明けましておめでとうございます。
2024年の新春を迎え、謹んでお慶び申し上げます。
今年は辰年です。十二支の中で辰(龍)だけが架空の動物です。他の干支は実在する動物なのになぜ龍だけが架空の動物なのか? 不思議ですよね。これについてはっきりとした理由はわかっていませんが、「龍という文字に鰐(ワニ)の意味もあったので、そもそも龍ではなくワニを指していた」とする説などがあるそうです。
龍は古来より中国で権力の象徴とされ、優れた皇帝の治世には瑞兆として出現し国が繁栄するといわれていました。干支を広く浸透させるために、縁起の良い龍を選んだのかもしれません。
辰年は国際的にも政治や経済に大きな変化が起きることが多い年といわれています。ここ数年の世界情勢では、一昨年、昨年とウクライナ戦争・パレスチナ戦争と戦争が勃発しました。世界はどこへ行こうとしているのでしょうか。日本の近隣では中国と台湾との問題がくすぶっていますし、日本には無関係というわけではありません。

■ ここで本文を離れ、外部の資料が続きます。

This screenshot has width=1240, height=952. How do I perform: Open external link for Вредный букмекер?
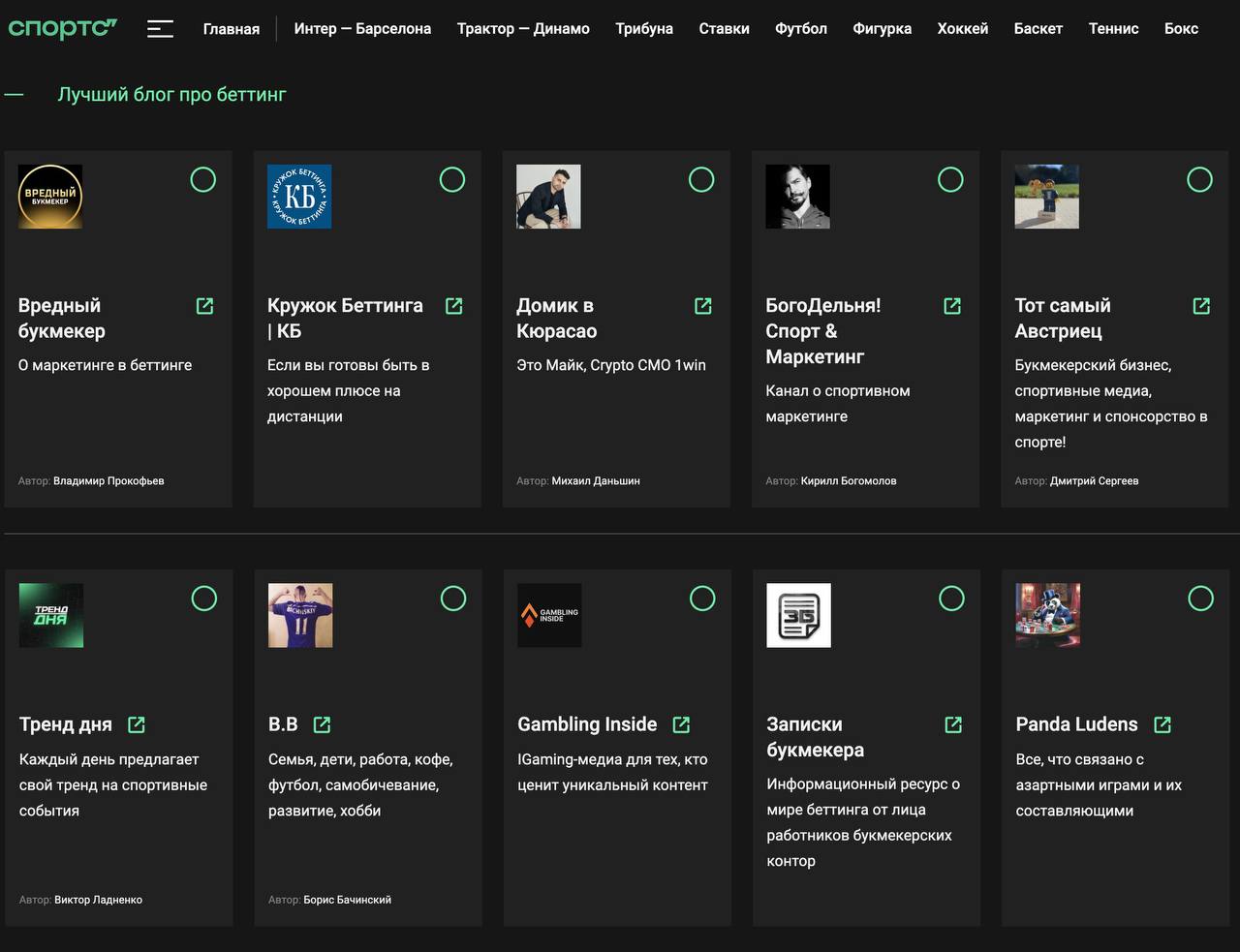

経済的に見ると、エネルギーの高騰、原材料の高騰、更に円安で物価上昇した1年となりました。辰年の今年は、大きな変化が起こるのでしょうか。
ちなみに私も辰年です。変化を恐れることなくチャレンジの年にしたいと思っております。

マイナス金利の行く末

日銀の政策「マイナス金利」について触れさせていただきます。今の物価高騰も円安が影響しています。円安は「世界の金利」と「日本の金利」の差から生まれていると言っても過言ではありません。
世界はインフレを止めたいがために金利を上げ出しました。一方日本は「マイナス金利」を維持しています。その結果、どんどん金利差が顕著になり円安方向に向かっています。進む円安・景気後退時に入ったら打つ手がない日銀としては「マイナス金利」を脱出する時期としては遅いぐらいです。
日銀の「マイナス金利」政策をやめる条件は、①物価上昇率が安定的に2%を超えたとき ②給与が安定的に上昇したときです。
①は達成しているため、今年の春闘で②を達成できれば「マイナス金利」を解除するタイミングではないでしょうか。

マイナス金利解除の課題

「マイナス金利」を解除するのも大変です。解除するには次の3つのことをやらねばなりません。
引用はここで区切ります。